-- Dataset records follows --
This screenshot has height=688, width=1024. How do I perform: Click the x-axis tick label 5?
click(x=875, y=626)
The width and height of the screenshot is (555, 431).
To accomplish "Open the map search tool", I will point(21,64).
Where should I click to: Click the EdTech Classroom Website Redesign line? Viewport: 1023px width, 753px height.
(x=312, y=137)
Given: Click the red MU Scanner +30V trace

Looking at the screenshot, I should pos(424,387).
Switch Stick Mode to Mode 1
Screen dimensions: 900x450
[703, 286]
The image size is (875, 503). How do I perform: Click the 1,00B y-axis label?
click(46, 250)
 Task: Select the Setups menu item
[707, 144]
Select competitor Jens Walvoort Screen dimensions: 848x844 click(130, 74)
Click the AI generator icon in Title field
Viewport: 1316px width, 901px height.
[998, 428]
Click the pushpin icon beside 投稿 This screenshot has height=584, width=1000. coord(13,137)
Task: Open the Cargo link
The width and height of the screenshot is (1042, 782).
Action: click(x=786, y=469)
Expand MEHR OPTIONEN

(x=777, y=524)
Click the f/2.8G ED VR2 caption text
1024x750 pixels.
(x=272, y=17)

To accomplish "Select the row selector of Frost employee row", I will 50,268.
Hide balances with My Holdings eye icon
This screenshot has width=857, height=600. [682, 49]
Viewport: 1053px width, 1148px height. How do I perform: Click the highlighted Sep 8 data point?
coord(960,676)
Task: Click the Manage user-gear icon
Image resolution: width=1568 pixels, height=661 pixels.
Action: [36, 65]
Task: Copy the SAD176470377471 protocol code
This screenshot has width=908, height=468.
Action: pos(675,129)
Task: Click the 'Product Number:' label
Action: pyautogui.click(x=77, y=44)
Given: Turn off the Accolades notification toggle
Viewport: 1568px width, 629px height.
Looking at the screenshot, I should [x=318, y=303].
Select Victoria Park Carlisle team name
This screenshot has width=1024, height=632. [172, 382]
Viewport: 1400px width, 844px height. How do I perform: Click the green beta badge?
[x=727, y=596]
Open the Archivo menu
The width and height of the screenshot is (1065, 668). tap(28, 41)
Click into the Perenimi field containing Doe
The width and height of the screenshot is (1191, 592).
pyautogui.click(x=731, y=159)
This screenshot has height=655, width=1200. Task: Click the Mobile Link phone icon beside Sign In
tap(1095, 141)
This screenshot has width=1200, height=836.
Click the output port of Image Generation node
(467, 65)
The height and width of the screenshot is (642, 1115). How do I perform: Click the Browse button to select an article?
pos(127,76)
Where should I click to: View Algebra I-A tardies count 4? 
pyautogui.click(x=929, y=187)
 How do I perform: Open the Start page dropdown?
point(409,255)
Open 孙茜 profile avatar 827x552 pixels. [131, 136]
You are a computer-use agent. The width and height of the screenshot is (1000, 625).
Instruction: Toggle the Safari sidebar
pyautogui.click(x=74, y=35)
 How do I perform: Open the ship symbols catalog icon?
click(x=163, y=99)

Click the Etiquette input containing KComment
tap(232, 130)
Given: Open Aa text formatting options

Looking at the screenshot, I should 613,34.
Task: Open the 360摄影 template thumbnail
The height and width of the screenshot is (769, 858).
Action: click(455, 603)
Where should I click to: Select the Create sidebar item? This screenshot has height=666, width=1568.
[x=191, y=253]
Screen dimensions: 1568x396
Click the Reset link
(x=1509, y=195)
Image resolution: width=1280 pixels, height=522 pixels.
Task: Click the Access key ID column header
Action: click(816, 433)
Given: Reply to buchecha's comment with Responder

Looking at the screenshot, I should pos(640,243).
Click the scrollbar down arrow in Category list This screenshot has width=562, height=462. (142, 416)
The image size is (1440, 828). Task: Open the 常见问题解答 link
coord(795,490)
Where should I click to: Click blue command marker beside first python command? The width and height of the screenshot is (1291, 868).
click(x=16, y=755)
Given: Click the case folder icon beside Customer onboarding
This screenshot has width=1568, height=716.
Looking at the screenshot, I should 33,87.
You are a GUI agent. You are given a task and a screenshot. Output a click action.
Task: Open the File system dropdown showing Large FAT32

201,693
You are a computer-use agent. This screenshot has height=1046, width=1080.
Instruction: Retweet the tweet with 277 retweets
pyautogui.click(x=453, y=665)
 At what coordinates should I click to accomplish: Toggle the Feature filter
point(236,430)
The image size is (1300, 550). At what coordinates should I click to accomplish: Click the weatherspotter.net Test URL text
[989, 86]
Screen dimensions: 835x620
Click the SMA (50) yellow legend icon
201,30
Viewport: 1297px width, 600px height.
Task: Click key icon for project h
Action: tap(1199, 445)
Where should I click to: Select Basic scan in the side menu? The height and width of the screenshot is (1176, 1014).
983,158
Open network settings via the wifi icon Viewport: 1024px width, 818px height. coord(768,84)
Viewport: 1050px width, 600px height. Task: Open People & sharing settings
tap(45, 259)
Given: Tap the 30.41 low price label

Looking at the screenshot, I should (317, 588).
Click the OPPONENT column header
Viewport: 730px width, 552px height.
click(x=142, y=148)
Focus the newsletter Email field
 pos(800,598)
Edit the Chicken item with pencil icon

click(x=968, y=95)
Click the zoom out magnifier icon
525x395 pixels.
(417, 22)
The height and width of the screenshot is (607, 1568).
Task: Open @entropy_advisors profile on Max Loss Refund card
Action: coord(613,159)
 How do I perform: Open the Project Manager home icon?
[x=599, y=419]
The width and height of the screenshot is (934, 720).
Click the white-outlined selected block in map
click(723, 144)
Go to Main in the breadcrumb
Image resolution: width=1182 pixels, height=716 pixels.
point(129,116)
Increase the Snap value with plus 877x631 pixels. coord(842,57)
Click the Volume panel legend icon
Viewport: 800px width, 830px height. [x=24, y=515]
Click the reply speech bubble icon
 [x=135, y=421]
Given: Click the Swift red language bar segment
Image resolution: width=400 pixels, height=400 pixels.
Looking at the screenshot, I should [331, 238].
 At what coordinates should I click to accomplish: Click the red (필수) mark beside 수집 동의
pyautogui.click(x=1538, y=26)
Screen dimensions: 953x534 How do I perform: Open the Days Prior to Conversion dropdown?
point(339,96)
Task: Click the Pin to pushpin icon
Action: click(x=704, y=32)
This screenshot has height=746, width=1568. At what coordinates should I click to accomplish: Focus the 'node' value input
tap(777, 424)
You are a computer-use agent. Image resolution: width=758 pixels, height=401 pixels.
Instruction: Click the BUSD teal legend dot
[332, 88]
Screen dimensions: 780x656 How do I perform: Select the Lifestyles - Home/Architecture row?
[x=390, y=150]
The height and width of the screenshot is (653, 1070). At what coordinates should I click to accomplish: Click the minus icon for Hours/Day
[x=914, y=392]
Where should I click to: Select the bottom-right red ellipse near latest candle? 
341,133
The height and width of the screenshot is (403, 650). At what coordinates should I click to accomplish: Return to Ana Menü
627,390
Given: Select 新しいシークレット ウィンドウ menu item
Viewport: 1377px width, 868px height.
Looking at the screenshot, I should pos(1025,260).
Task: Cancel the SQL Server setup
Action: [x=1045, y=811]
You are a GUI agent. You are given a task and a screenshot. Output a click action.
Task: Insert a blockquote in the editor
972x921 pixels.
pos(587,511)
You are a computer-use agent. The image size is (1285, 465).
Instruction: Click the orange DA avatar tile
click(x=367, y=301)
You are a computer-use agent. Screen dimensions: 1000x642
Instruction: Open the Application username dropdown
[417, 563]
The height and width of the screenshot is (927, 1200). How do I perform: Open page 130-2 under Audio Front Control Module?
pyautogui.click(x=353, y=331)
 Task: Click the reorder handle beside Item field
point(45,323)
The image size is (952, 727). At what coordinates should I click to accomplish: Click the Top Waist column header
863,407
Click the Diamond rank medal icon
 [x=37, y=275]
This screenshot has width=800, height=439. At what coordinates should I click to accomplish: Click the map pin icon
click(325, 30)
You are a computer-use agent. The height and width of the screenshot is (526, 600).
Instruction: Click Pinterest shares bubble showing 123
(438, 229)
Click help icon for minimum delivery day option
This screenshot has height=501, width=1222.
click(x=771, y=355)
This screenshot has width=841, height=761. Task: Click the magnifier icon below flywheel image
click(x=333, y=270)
-- Dataset records concluded --
Problem requirements —
Report each line of the material above where the word "computer" appears.

Exercise response —
You are a computer-use agent. The width and height of the screenshot is (1000, 625).
You are a computer-use agent. This screenshot has height=1046, width=1080.
You are a computer-use agent. Image resolution: width=758 pixels, height=401 pixels.
You are a computer-use agent. The image size is (1285, 465).
You are a computer-use agent. Screen dimensions: 1000x642
You are a computer-use agent. The height and width of the screenshot is (526, 600).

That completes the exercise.